J’ai parlé des empâtemens exagérés de Troyon ; il ne tarda pas à s’en corriger et, en 1853, il obtint un éclatant succès. Ce fut une surprise. Une de ses toiles, la meilleure, représentait une prairie de la vallée de la Touque en Normandie. Des vaches rousses et blondes, près d’un cours d’eau que traverse un pont rustique, font leur sieste, voluptueusement vautrées dans les herbes grasses ; au fond, de pétulans poulains se livrent à des élans de gaieté. Tout cela nous parut d’une saveur et d’une puissance surprenante. Les artistes et le public désignaient le peintre pour la médaille d’honneur, qui devait être décernée pour la première fois. Il la disputa au vote du jury, mais elle fut attribuée à Henriquel Dupont pour sa gravure d’après l’hémicycle de Paul Delaroche. Les qualités de Troyon ne sont pas celles d’un raffiné. Elles procèdent de son tempérament de faune amoureux de tous les effluves agrestes, humant la volupté dans les senteurs de la terre, même celle de la brume des fumiers. Voyez son grand tableau matinal du Louvre. Peu de style, un dessin plutôt mou, loin de la précision de celui de Rosa Bonheur qui exprime l’âme des bêtes, à force de les aimer ; mais une touche large et forte, une entente de l’effet ; une odeur de bouse et d’herbe mouillée, quelque chose d’attendrissant et de poignant, même, que comprendront tous ceux qui, à cette heure de verdeur amère et évocatrice, ont mêlé à la rosée leurs rêves solitaires.

[Éléments listés dans un jeu de données]

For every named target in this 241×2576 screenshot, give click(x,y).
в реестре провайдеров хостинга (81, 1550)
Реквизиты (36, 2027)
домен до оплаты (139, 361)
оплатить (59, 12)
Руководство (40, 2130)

À FAIRE:
- A) D'après le texte sur Troyon, dites pour chaque affirmation si elle est vraie (oui ou non), en citant mot pour mot les mots du texte qui tranchent. (i) En 1853, Troyon reçut la médaille d'honneur. (ii) La meilleure toile de Troyon représentait une prairie de la vallée de la Touque. (iii) Le dessin de Troyon est aussi précis que celui de Rosa Bonheur.
- B) Recopiez mot pour mot toutes les lignes des entrées ci-dessus, sans rien y changer.

RÉPONSES PAR TÂCHE:
- A)
(i) Non : « elle fut attribuée à Henriquel Dupont pour sa gravure d’après l’hémicycle de Paul Delaroche ».
(ii) Oui : « représentait une prairie de la vallée de la Touque en Normandie ».
(iii) Non : « un dessin plutôt mou, loin de la précision de celui de Rosa Bonheur ».

- B)
For every named target in this 241×2576 screenshot, give click(x,y).
в реестре провайдеров хостинга (81, 1550)
Реквизиты (36, 2027)
домен до оплаты (139, 361)
оплатить (59, 12)
Руководство (40, 2130)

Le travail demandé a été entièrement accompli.